Add an option 'x-migration-iommu-pt' to VFIO that allows it to relax
whether the vIOMMU usage blocks the migration. The current behaviour
is kept and we block migration in the following conditions:

* By default if the guest does try to use vIOMMU migration is blocked
when migration is attempted, just like having the migration blocker in
the first place [Current behaviour]

* Migration starts with no vIOMMU mappings, but guest kexec's itself
with IOMMU on ('iommu=on intel_iommu=on') and ends up using the vIOMMU.
here we cancel the migration with an error message [Added behaviour]

This is meant to be used for older VMs (5.10) cases where we can relax
the usage and that IOMMU is passed for the sole need of interrupt
remapping while the guest is old enough to not check for DMA translation
services while probe its IOMMU devices[0]. The option is useful for
managed VMs where you *steer* some of the guest behaviour and you know
you won't use it for more than interrupt remapping.

[0] 
https://lore.kernel.org/qemu-devel/20230622214845.3980-1-joao.m.martins@oracle.com/

Default is 'disabled' for this option given the second bullet point
above depends on guest behaviour (thus undeterministic). But let the
user enable it if it can tolerate migration failures.

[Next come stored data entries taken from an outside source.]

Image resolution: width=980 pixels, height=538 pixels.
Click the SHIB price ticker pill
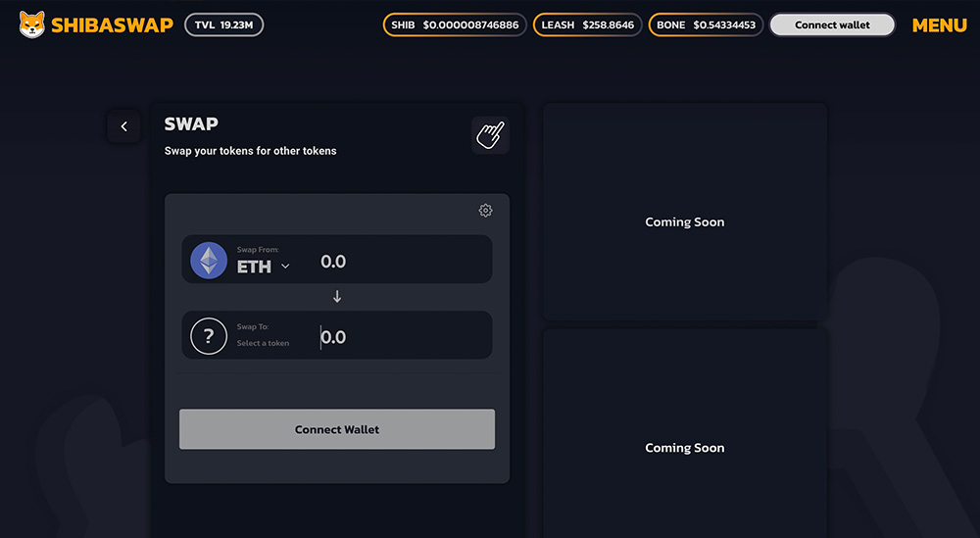pyautogui.click(x=455, y=24)
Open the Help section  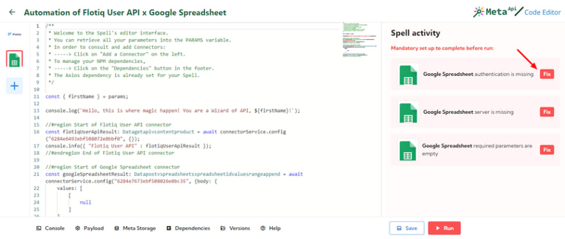[270, 228]
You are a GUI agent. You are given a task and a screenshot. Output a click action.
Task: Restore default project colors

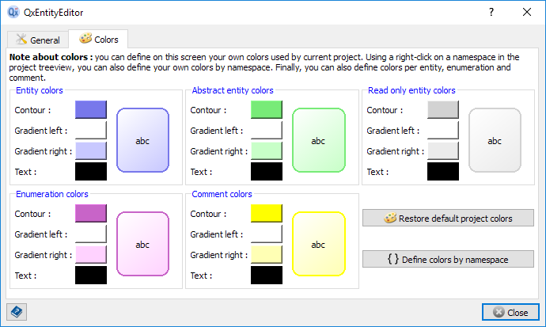click(448, 219)
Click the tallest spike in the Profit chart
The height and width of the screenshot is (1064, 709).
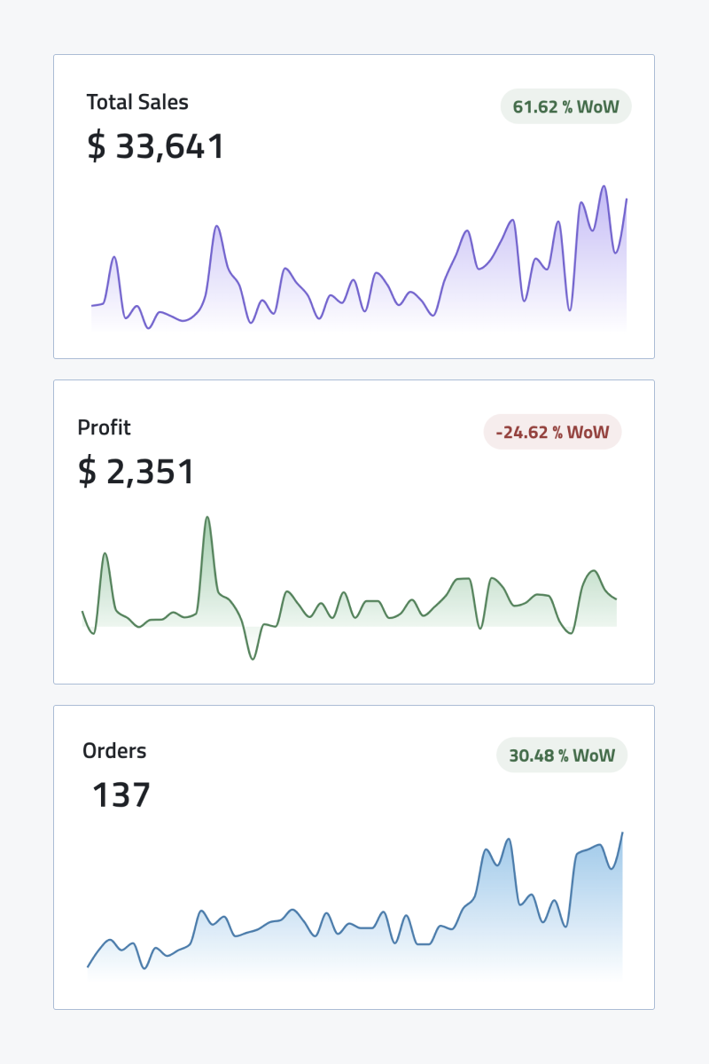tap(206, 517)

Signed-off-by: Joao Martins <joao.m.martins@oracle.com>
---
Followup from discussion here:
d5d30f58-31f0-1103-6956-377de34a790c@redhat.com/">https://lore.kernel.org/qemu-devel/d5d30f58-31f0-1103-6956-377de34a790c@redhat.com/

This is a smaller (and simpler) take than [0], but is likely the only
option thinking in old guests, or managed guests that only want to use
vIOMMU for interrupt remapping. The work in [0] has stronger 'migration
will work' guarantees (of course except for the usual no convergence 
or network failuresi that are agnostic to vIOMMU), and a bit better in
limiting what guest can do. But it also depends in slightly recent
guests. I think both are useful.

About the patch itself:

* cancelling migration was done via vfio_migration_set_error() but
I can always use migrate_cancel() if migration is active, or add
a migration blocker when it's not active.

---
 include/hw/vfio/vfio-common.h |  2 ++
 hw/vfio/common.c              | 66 +++++++++++++++++++++++++++++++++++
 hw/vfio/migration.c           |  7 +++-
 hw/vfio/pci.c                 |  2 ++
 4 files changed, 76 insertions(+), 1 deletion(-)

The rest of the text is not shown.